Enhancing Quantised End-to-End ASR Models via Personalisation

Abstract

Recent end-to-end automatic speech recognition (ASR) models have become increasingly larger, making them particularly challenging to be deployed on resource-constrained devices. Model quantisation is an effective solution that sometimes causes the word error rate (WER) to increase. In this paper, a novel strategy of personalisation for a quantised model (PQM) is proposed, which combines speaker adaptive training (SAT) with model quantisation to improve the performance of heavily compressed models. Specifically, PQM uses a 4-bit NormalFloat Quantisation (NF4) approach for model quantisation and low-rank adaptation (LoRA) for SAT. Experiments have been performed on the LibriSpeech and the TED-LIUM 3 corpora. Remarkably, with a 7x reduction in model size and 1% additional speaker-specific parameters, 15.1% and 23.3% relative WER reductions were achieved on quantised Whisper and Conformer-based attention-based encoder-decoder ASR models respectively, comparing to the original full precision models.

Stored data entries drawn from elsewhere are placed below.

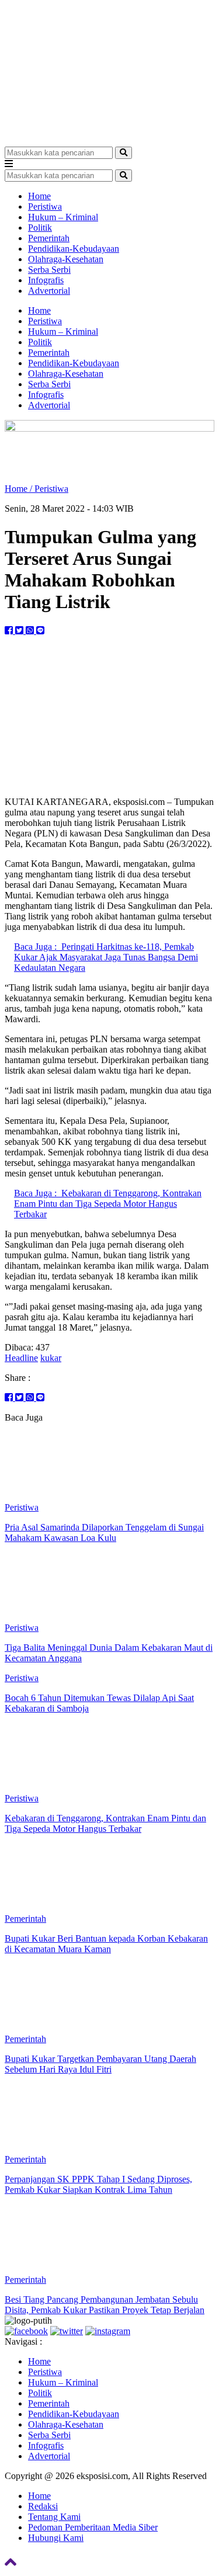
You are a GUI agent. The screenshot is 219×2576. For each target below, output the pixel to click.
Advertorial (49, 291)
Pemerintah (48, 238)
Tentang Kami (54, 2517)
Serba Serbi (49, 270)
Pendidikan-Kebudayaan (73, 249)
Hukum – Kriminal (63, 217)
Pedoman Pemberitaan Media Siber (93, 2527)
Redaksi (43, 2506)
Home (39, 196)
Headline (21, 1358)
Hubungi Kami (56, 2538)
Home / (19, 489)
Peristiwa (45, 206)
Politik (40, 227)
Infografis (46, 280)
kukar (50, 1358)
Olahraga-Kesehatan (65, 259)
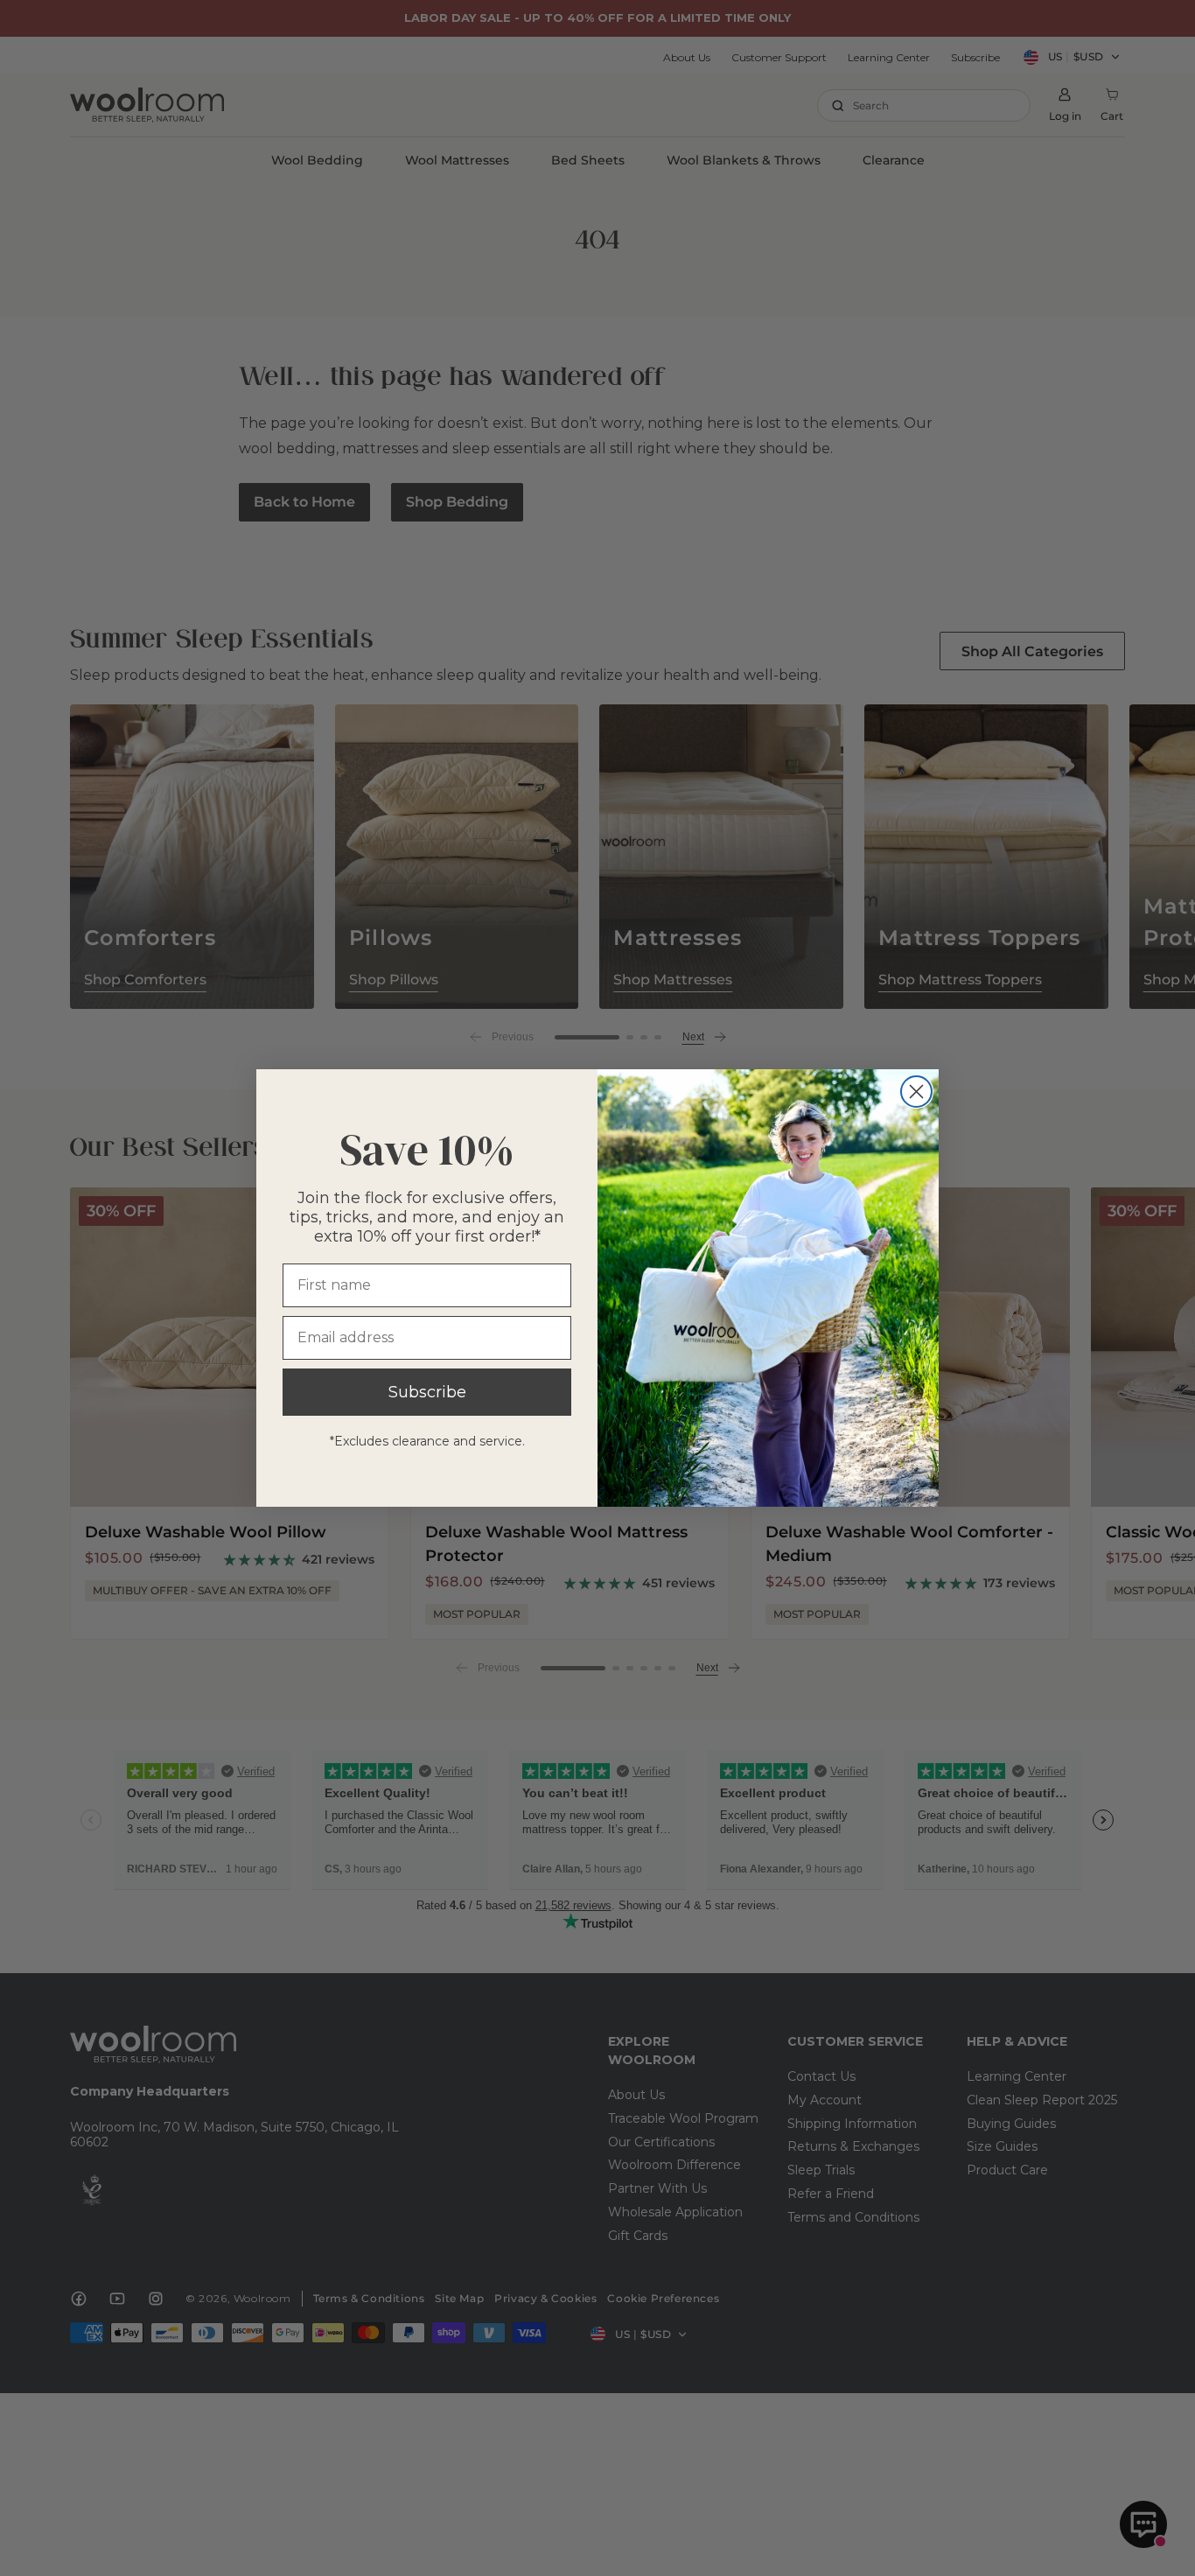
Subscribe (427, 1392)
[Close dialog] (916, 1091)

Index Terms— speaker adaptive training, quantisation, LoRA, Whisper, end-to-end ASR

1 Introduction

End-to-end neural network models have achieved state-of-the-art results in various Automatic Speech Recognition (ASR) tasks [1, 2, 3, 4]. However, these advancements in accuracy usually come at the cost of increasing model size, which not only substantially increases operational costs on the server but also presents significant challenges in deploying them on resource-constrained edge devices. More recently, universal large speech models, such as OpenAI Whisper [1] have become increasingly popular. These models adopt a very large amount of model parameters, making the deployment even more challenging and demanding.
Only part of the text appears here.